- **WHAT YOU SHOULD DO**
Output, exactly as written, the lines below from the one that has "[link] (1679, 49)" through the one that has "News (365, 2153)"; nothing else, and no pictures.
(THE INPUT Opens)
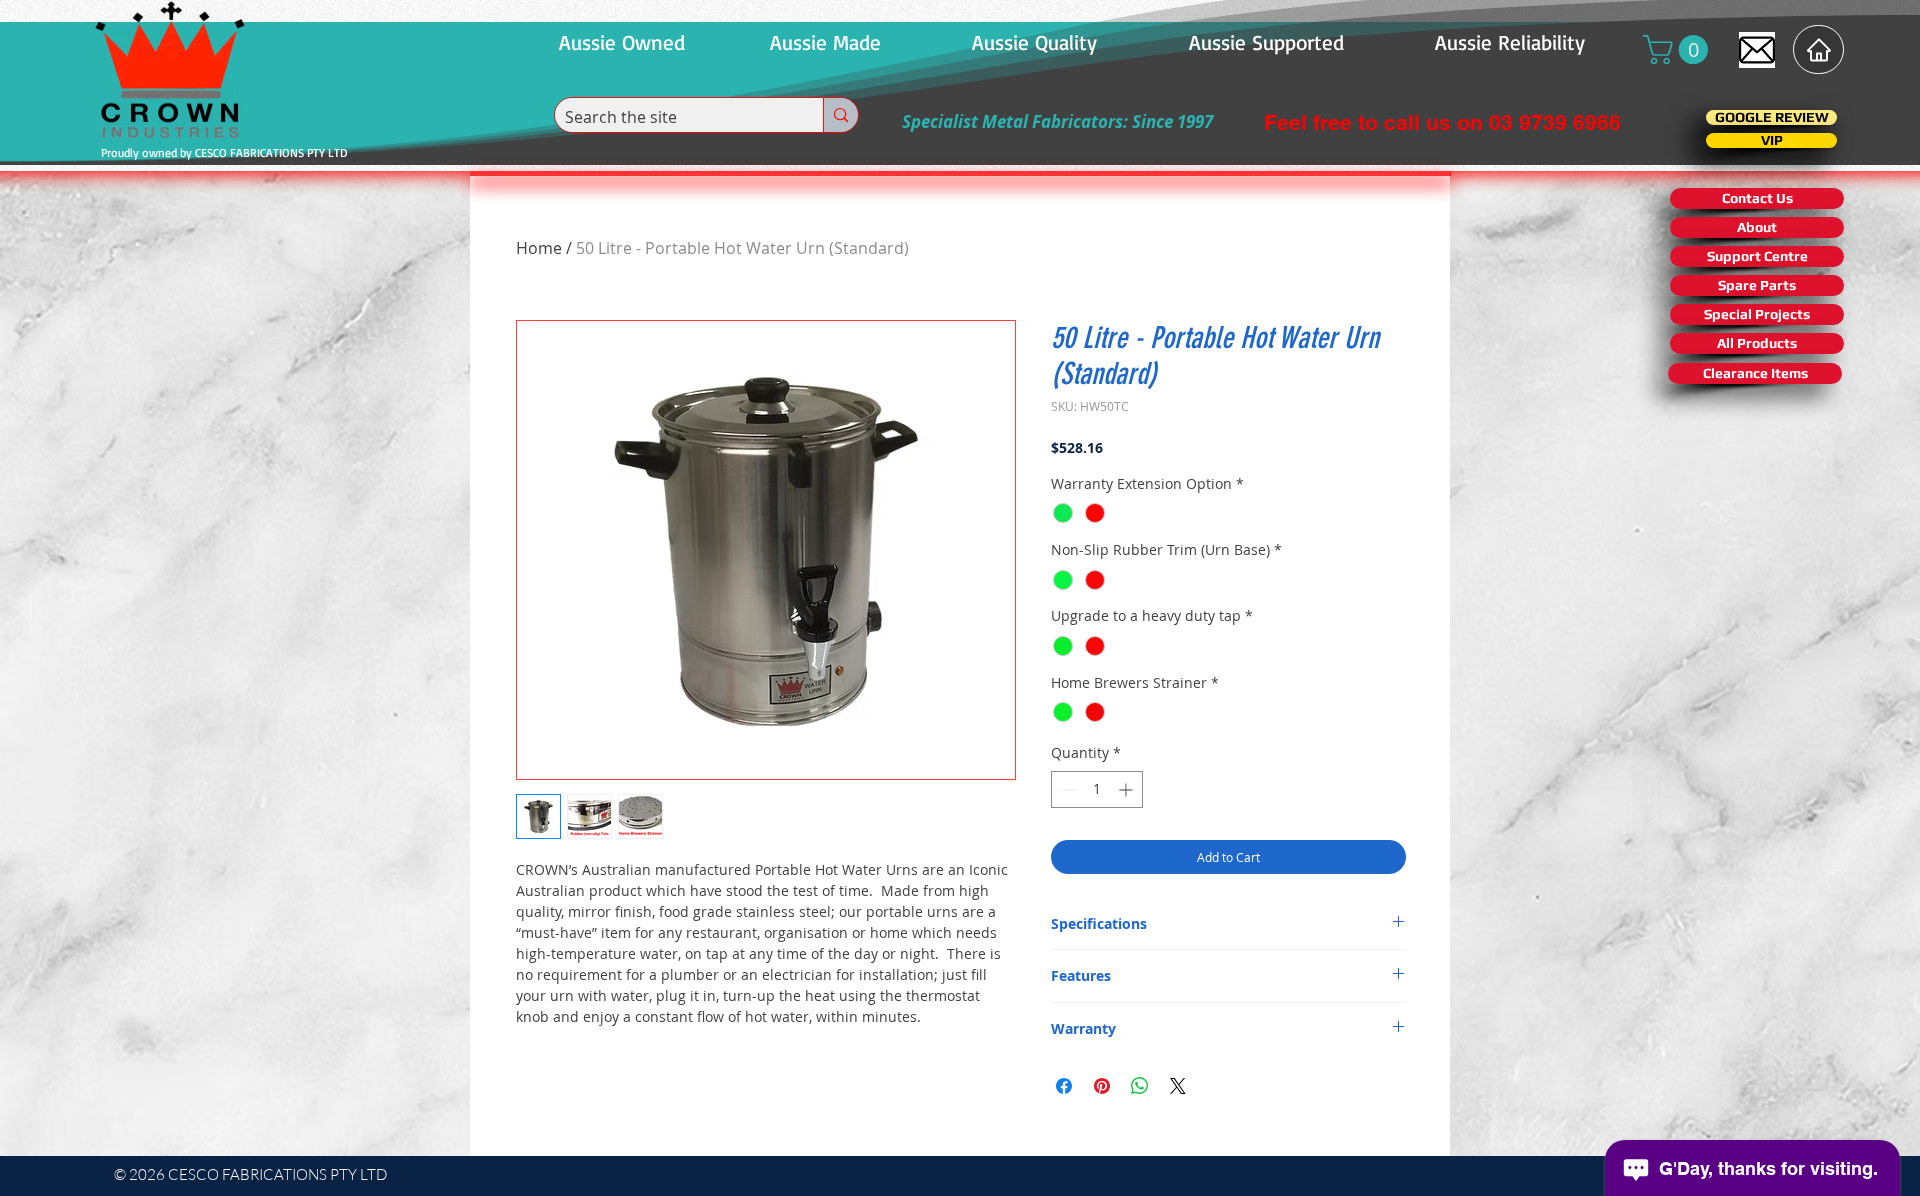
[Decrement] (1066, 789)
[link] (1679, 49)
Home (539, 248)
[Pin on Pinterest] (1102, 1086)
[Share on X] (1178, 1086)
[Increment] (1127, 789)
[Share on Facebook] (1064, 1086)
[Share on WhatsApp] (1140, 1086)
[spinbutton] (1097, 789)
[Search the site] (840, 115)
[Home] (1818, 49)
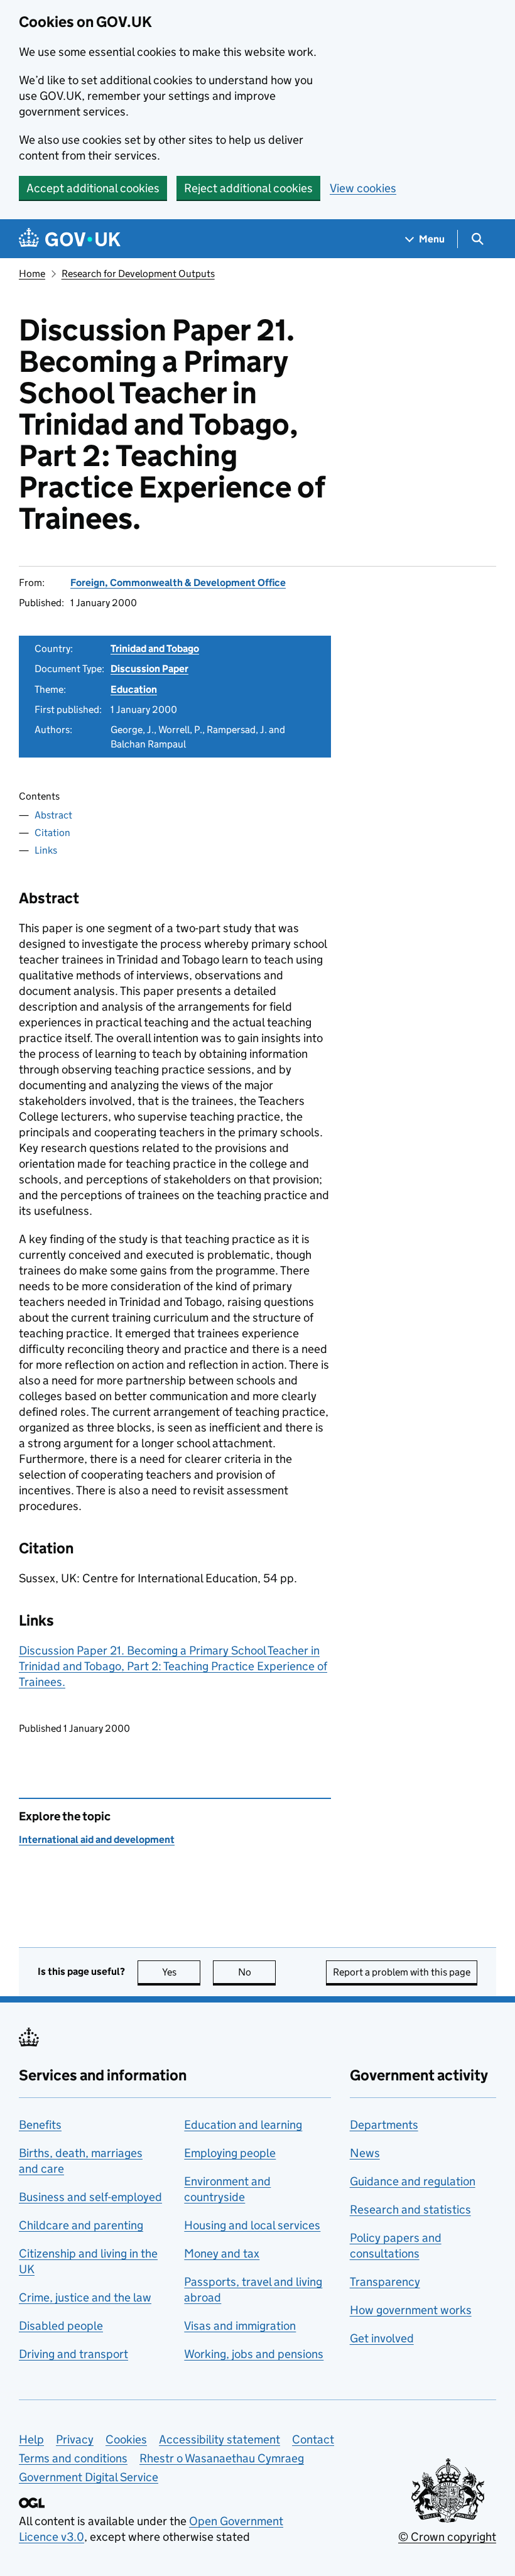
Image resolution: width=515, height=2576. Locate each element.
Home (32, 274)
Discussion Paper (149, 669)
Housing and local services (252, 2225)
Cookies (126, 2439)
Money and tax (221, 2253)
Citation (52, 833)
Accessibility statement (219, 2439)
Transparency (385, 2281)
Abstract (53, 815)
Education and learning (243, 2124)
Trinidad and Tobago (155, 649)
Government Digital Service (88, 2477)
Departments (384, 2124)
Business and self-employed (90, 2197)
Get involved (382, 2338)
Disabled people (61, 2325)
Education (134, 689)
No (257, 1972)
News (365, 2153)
(THE INPUT Closes)
(THE INPUT Opens)
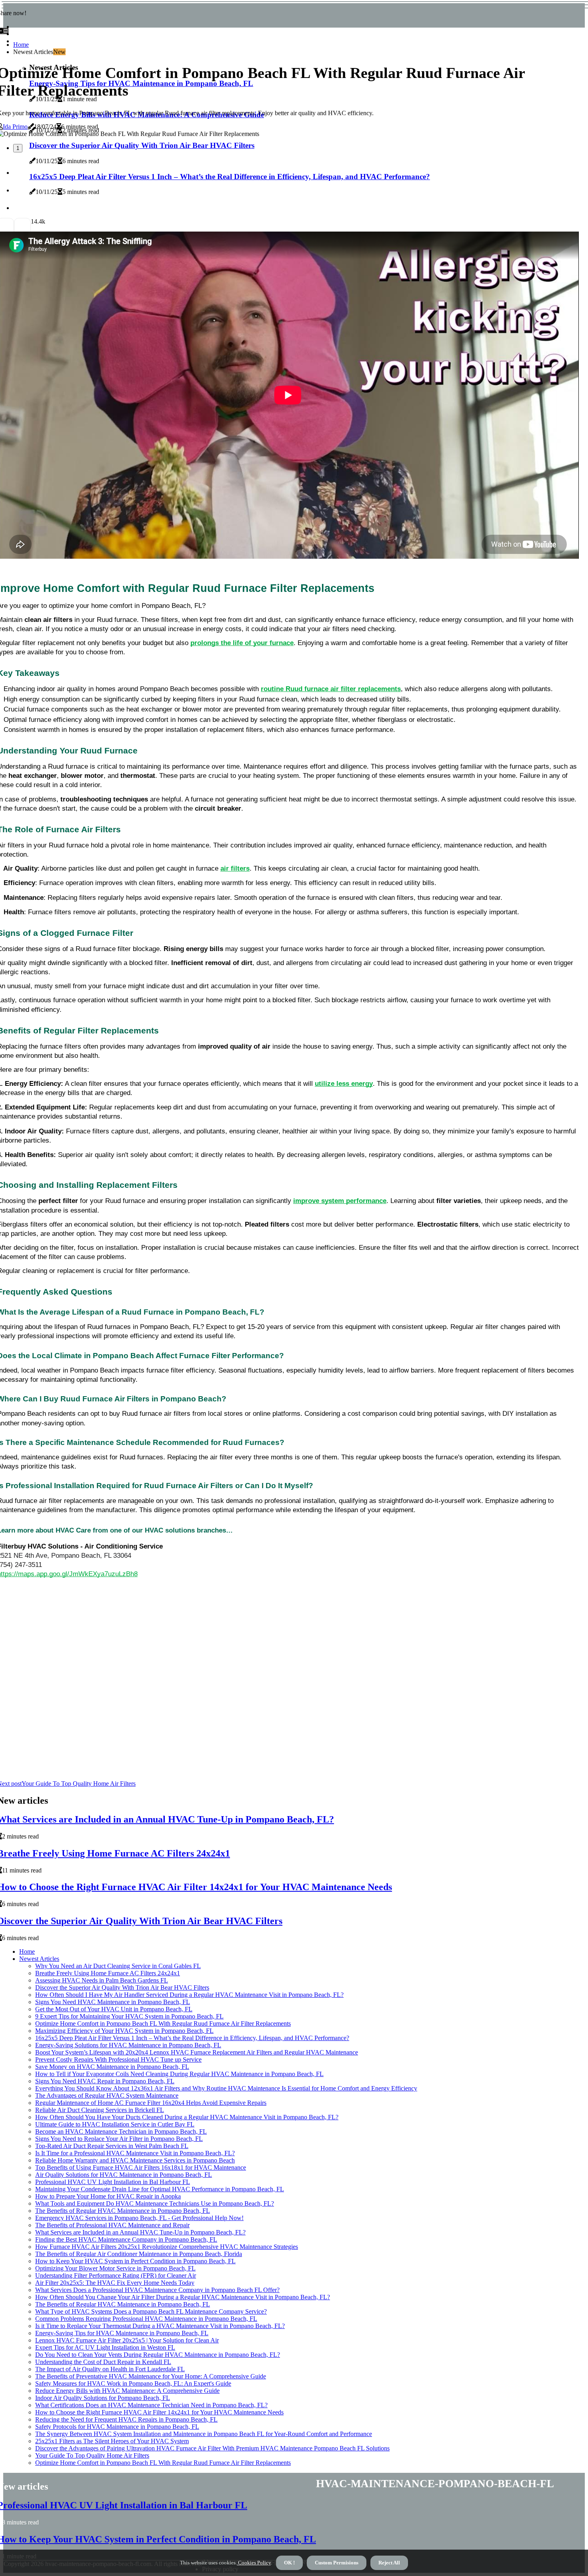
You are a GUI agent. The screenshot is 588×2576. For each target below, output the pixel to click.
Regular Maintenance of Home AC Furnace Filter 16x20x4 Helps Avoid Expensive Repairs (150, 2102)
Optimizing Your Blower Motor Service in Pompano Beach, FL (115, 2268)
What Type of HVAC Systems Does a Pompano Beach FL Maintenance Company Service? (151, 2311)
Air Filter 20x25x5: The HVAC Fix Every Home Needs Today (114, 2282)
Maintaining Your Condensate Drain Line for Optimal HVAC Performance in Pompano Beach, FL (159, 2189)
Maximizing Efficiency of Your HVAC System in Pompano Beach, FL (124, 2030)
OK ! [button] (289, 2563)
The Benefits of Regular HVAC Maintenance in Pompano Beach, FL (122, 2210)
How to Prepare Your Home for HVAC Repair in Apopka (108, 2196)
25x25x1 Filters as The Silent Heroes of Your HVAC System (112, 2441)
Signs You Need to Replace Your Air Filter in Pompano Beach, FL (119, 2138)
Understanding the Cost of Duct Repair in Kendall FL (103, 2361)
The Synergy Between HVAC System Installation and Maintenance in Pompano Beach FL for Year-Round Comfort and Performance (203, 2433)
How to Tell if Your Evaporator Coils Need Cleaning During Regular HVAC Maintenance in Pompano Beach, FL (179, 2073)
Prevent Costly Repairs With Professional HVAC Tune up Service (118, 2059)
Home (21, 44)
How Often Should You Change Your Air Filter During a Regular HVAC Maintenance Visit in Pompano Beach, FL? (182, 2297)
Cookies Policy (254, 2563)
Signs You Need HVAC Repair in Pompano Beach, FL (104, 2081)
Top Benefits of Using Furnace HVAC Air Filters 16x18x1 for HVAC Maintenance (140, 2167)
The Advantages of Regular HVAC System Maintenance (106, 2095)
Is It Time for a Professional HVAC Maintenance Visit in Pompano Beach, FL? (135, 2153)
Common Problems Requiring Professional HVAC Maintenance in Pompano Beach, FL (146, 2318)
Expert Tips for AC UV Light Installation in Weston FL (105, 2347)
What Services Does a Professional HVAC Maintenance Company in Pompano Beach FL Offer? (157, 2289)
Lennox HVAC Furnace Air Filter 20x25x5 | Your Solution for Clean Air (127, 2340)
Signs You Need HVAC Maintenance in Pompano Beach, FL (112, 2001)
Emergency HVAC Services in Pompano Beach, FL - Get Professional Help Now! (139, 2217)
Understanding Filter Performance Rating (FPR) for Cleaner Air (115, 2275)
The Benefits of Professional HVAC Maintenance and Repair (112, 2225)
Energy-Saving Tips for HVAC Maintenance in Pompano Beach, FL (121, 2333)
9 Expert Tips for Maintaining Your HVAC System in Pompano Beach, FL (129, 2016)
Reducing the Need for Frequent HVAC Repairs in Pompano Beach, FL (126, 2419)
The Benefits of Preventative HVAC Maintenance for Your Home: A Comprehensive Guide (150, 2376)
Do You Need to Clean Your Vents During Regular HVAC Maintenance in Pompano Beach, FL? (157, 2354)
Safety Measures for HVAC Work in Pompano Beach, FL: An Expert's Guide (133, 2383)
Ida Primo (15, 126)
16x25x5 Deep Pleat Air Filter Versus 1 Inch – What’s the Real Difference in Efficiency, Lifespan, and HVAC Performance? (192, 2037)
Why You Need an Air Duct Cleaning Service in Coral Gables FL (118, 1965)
(THE INPUT Closes)
- **SOLUTION TO THE PROBLEM**
[link] (1679, 49)
Home (539, 248)
[Pin on Pinterest] (1102, 1086)
[Share on X] (1178, 1086)
[Increment] (1127, 789)
[Share on Facebook] (1064, 1086)
[Share on WhatsApp] (1140, 1086)
[spinbutton] (1097, 789)
[Search the site] (840, 115)
[Home] (1818, 49)
Image resolution: width=515, height=2576. Locate each element.
Home (32, 274)
Discussion Paper (149, 669)
Housing and local services (252, 2225)
Cookies (126, 2439)
Money and tax (221, 2253)
Citation (52, 833)
Accessibility statement (219, 2439)
Transparency (385, 2281)
Abstract (53, 815)
Education and learning (243, 2124)
Trinidad and Tobago (155, 649)
Government Digital Service (88, 2477)
Departments (384, 2124)
Business and self-employed (90, 2197)
Get involved (382, 2338)
Disabled people (61, 2325)
Education (134, 689)
No (257, 1972)
News (365, 2153)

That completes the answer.